A candidata da extrema-direita às eleições francesas tentou esclarecer uma das suas medidas mais polémicas para as presidenciais francesas de 7 de maio, a saída do euro, e propôs a coabitação de duas moedas, uma para transações nacionais e outra para as internacionais, pois – julgou – o euro “está morto”.

“Haverá uma moeda para as compras quotidianas e outra para as grandes empresas que comercializam internacionalmente”, propôs Marine Le Pen, numa entrevista publicada hoje no “Le Parisien”.
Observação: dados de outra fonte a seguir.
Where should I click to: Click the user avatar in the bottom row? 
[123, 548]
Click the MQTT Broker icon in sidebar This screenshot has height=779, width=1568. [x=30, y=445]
Para a líder de extrema-direita, que se apresenta na segunda volta das eleições contra o socio-liberal Emmanuel Macron, “o euro é em grande parte responsável pelo desemprego em massa” em França, porque “não está adaptado à economia francesa”.

Le Pen esclareceu que caso aceda ao poder irá negociar com a UE a recuperação de quatro soberanias para ela “essenciais” – o território, a lei, a economia e a moeda – e apontou que se fracassar na sua negociação irá submeter o assunto a referendo.

“Se votarem não, não poderei ficar no meu posto”, admitiu a candidata, cuja proposta de abandonar o euro gera inquietação nos franceses, pois perto de 70% está a favor de continuar na moeda única.